EXERCISE GOAL: For this exercise, return exactly the lines of the material below that begin at the one with "How do I perform: Click the Haut, Haare" and stop after the one with "Open clip properties".

DATA IN THIS EXERCISE:
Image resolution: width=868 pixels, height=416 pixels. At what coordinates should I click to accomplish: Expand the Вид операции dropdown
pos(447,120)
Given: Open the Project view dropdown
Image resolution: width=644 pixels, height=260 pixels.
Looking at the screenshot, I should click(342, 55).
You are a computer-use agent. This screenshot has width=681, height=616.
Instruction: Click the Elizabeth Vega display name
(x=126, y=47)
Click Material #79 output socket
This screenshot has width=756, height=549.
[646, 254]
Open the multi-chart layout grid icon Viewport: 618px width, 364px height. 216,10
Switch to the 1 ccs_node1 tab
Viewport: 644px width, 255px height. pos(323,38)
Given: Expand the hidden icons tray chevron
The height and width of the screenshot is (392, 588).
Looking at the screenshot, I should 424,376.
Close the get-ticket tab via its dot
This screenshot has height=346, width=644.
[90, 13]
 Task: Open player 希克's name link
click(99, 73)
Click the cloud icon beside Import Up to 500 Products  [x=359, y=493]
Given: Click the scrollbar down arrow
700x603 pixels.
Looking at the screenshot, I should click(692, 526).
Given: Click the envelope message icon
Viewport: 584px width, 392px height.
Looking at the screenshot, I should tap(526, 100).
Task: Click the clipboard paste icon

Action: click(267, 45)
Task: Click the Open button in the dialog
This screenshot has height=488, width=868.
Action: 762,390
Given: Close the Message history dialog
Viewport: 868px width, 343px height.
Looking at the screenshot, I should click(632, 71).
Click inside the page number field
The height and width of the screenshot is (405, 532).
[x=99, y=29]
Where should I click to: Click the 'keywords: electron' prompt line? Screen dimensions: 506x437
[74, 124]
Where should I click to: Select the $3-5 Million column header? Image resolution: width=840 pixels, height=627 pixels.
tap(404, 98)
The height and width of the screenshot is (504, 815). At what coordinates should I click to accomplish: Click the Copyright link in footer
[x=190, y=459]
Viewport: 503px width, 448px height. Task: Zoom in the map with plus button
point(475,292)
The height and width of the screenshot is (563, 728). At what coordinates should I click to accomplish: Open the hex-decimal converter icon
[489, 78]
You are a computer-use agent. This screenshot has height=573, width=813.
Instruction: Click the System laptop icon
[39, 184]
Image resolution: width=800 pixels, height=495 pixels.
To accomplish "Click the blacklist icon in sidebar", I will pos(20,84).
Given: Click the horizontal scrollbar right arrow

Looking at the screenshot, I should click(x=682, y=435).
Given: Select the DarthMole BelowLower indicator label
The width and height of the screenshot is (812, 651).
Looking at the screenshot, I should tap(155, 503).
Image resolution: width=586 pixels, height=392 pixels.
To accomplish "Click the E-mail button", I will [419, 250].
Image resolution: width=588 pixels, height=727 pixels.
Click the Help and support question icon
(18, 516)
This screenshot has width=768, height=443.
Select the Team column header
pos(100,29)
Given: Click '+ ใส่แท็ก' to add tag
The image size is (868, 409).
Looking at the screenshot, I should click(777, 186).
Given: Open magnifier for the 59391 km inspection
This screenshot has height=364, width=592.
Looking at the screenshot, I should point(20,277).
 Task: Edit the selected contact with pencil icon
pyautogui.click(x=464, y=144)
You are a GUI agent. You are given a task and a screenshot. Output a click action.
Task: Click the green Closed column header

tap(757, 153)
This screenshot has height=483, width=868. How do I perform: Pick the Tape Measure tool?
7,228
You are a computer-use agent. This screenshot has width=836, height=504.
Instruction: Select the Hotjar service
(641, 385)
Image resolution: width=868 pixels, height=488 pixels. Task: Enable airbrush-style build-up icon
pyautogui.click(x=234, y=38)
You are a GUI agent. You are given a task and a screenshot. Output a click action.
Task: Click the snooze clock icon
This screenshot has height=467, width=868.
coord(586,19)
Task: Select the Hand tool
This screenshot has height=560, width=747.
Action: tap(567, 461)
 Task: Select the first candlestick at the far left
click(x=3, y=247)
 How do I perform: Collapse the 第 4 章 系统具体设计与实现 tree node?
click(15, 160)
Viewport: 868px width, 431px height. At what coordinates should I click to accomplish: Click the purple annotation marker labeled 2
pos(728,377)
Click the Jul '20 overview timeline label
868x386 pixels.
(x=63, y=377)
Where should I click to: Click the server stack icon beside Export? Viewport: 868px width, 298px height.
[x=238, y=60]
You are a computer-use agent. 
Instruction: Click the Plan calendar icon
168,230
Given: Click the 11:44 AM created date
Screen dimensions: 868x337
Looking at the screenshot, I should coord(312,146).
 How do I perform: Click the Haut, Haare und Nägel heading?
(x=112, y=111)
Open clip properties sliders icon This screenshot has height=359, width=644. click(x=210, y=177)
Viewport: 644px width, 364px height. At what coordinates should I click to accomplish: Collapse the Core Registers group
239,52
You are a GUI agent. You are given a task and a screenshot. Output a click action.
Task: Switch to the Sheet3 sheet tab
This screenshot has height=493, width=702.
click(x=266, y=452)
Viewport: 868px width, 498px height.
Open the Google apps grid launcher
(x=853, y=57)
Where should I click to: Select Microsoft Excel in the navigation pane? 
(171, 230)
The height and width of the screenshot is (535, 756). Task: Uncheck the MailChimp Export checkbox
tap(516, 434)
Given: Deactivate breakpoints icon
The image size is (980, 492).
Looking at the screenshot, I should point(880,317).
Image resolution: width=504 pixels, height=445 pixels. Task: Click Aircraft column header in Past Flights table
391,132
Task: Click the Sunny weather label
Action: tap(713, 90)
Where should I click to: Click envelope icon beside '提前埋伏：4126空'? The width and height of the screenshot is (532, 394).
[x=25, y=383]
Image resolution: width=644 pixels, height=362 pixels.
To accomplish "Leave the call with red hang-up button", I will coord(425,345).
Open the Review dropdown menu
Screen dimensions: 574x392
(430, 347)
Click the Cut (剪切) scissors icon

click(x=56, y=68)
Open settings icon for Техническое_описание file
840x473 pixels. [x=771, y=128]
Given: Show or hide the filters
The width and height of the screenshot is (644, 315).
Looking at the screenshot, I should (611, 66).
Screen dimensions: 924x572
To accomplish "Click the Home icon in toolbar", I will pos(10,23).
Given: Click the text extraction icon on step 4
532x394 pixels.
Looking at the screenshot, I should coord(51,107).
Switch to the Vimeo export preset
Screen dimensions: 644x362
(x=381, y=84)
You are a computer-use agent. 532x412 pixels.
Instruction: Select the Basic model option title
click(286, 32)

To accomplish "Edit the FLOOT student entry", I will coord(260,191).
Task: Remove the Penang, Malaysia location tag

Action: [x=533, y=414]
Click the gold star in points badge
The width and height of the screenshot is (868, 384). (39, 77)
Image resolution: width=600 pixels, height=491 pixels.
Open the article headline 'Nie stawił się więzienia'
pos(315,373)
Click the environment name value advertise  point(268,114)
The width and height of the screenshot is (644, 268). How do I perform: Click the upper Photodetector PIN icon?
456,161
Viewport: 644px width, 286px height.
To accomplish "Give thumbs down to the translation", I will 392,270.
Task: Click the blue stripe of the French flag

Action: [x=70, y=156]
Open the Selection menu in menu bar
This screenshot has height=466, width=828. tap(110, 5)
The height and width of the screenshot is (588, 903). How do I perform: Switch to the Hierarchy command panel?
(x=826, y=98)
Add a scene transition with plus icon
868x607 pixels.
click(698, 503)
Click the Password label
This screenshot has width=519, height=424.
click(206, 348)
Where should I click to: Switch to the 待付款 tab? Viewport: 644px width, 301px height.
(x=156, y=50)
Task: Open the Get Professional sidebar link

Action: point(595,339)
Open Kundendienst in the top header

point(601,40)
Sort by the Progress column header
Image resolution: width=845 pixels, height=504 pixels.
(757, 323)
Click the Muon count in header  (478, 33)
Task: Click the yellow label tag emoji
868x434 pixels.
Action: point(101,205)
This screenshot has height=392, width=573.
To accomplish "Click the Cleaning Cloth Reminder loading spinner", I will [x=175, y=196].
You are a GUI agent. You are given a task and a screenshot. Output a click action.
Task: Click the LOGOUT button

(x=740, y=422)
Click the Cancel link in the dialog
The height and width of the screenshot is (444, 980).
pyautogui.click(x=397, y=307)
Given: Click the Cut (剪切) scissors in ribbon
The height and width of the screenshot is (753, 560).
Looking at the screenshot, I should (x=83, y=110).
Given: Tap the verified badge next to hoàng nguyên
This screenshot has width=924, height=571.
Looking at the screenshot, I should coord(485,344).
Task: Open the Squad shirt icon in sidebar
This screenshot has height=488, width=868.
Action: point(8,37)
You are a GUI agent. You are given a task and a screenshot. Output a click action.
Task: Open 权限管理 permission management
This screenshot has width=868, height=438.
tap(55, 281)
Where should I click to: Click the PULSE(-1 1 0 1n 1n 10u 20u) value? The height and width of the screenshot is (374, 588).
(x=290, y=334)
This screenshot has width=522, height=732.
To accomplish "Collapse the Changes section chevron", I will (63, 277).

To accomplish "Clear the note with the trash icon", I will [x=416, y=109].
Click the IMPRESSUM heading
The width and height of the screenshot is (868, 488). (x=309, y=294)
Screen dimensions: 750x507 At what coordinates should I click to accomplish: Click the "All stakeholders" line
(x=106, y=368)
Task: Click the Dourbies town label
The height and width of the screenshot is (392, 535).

OUTPUT BELOW:
 How do I perform: Click the Haut, Haare und Nägel heading?
(x=112, y=111)
Open clip properties sliders icon This screenshot has height=359, width=644. click(x=210, y=177)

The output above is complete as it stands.